AIM OF THE TASK:
Print verbatim the lines of the entries from the one containing "(097) 160-64-74 (1174, 1267)" to the last, inclusive, and no others.

GIVEN ENTRIES:
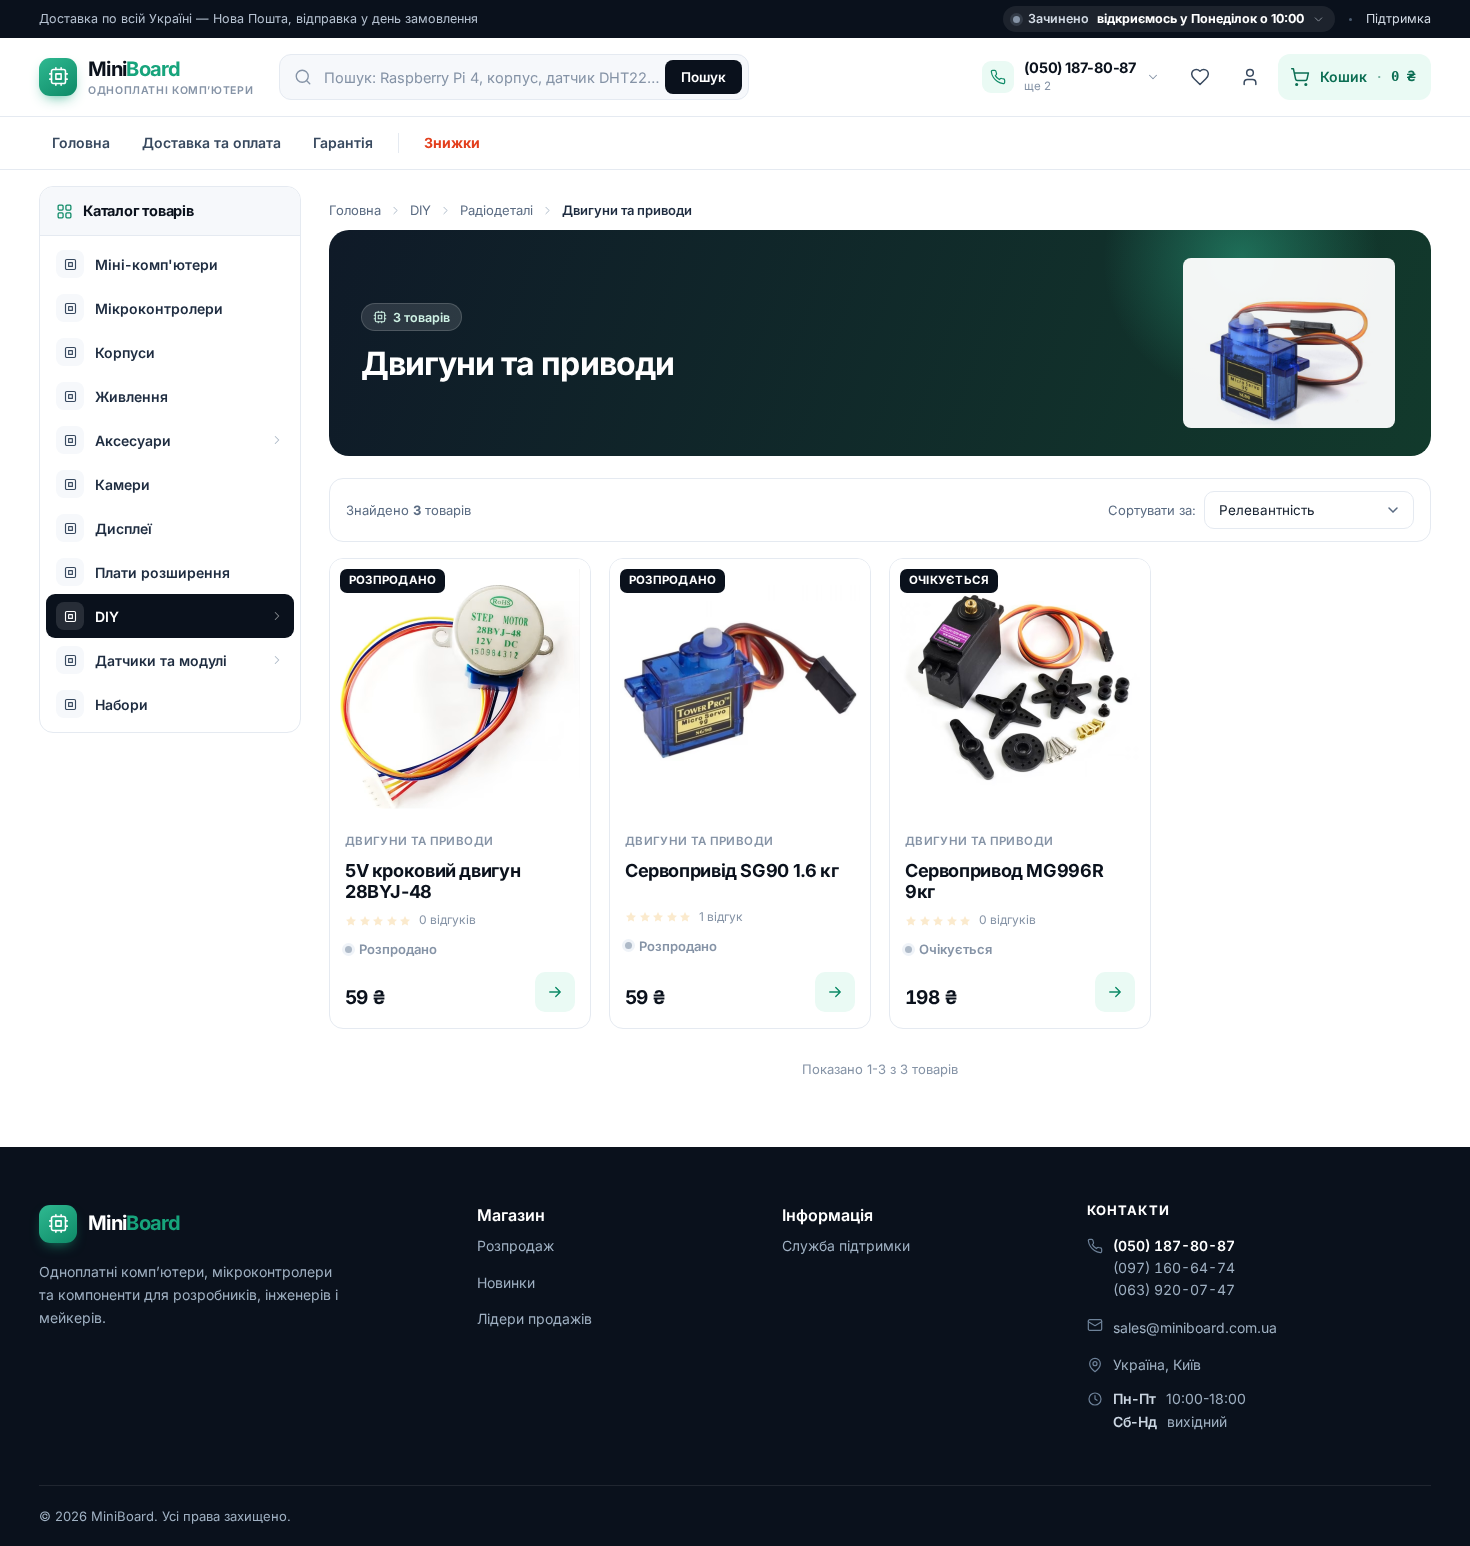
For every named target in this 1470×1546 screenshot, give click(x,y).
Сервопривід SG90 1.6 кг (731, 870)
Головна (81, 142)
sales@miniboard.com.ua (1195, 1327)
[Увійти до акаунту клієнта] (1250, 77)
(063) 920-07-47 (1174, 1289)
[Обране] (1200, 77)
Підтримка (1398, 18)
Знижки (452, 142)
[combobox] (493, 77)
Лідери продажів (534, 1318)
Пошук (703, 77)
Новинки (506, 1282)
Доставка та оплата (211, 142)
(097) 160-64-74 (1174, 1267)
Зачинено (1166, 18)
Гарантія (343, 142)
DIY (420, 210)
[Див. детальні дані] (555, 992)
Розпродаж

RESULT BELOW:
(097) 160-64-74 (1174, 1267)
Зачинено (1166, 18)
Гарантія (343, 142)
DIY (420, 210)
[Див. детальні дані] (555, 992)
Розпродаж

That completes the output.